I’m also not sure if I should be explaining why I like the others less when we don’t even know who the “finalists” are yet, so I’ll just pick on a few that I think no one else picked on yet: I mildly dislike “trivial enum” and “degenerate enum” because to me those terms would imply a zero-variant enum (following their typical usage in math). I also mildly dislike “flat enum” because I think a non-flat enum would be an enum whose type definition contains some rightward drift/curly brace nesting; to me an enum where every variant carries a u8 is just as flat as an enum where no variants carry anything (perhaps it’s taller or fatter, but it’s equally flat).
The point of the poll is to select the finalists. I’d probably want to take something like the top 5 and then vote between those (basically, an elimination election). However, since I have no actual position on the core team, nothing here is binding.
Also, I thought about allowing multiple choices, but decided it didn’t actually matter. If you don’t vote for it, someone else will.

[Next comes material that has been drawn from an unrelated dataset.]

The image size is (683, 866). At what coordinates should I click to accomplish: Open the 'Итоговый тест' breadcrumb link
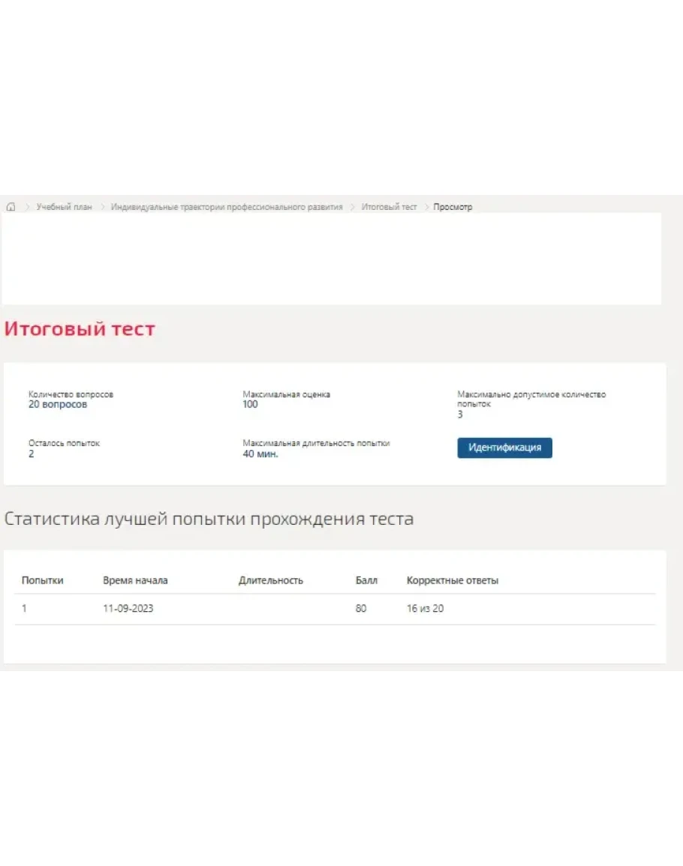coord(389,207)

I think it kind of implies that every tag only has a single tag as opposed to more ADTish enums where every constructor can represent more than one value.
In my code I don’t use enums to represent C enums. I use constants. That way I decide what happens if I get a constant I don’t recognise (usually panic but not always). I think bindgen are doing this now. C enums are implementation defined.
For what it’s worth, the original intent for #[repr(C)] was to match the base type that a C compiler for the same target would use for a corresponding C enum, assuming that explicitly ABI-breaking flags like -fshort-enums are not used. (This actually predates #[repr(C)] for structs.) I spent some time going through ABI specs when I was writing the original discriminant size selection to try to ensure that would hold for the targets that were supported at the time, but it might not have been kept up-to-date.
As for the problem with impossible values: yes, that’s a problem. Maybe #[repr(C)] was never the right way to handle this, but that’s a topic for another thread.
In any case, I agree that “C-like” is a bad way to describe this just because it’s opaque to people who don’t know C.
I’ve already gone with pull requests to try “field-less enum,” but if one of these gets overwhelmingly more votes than any others, then I’d rather go with that.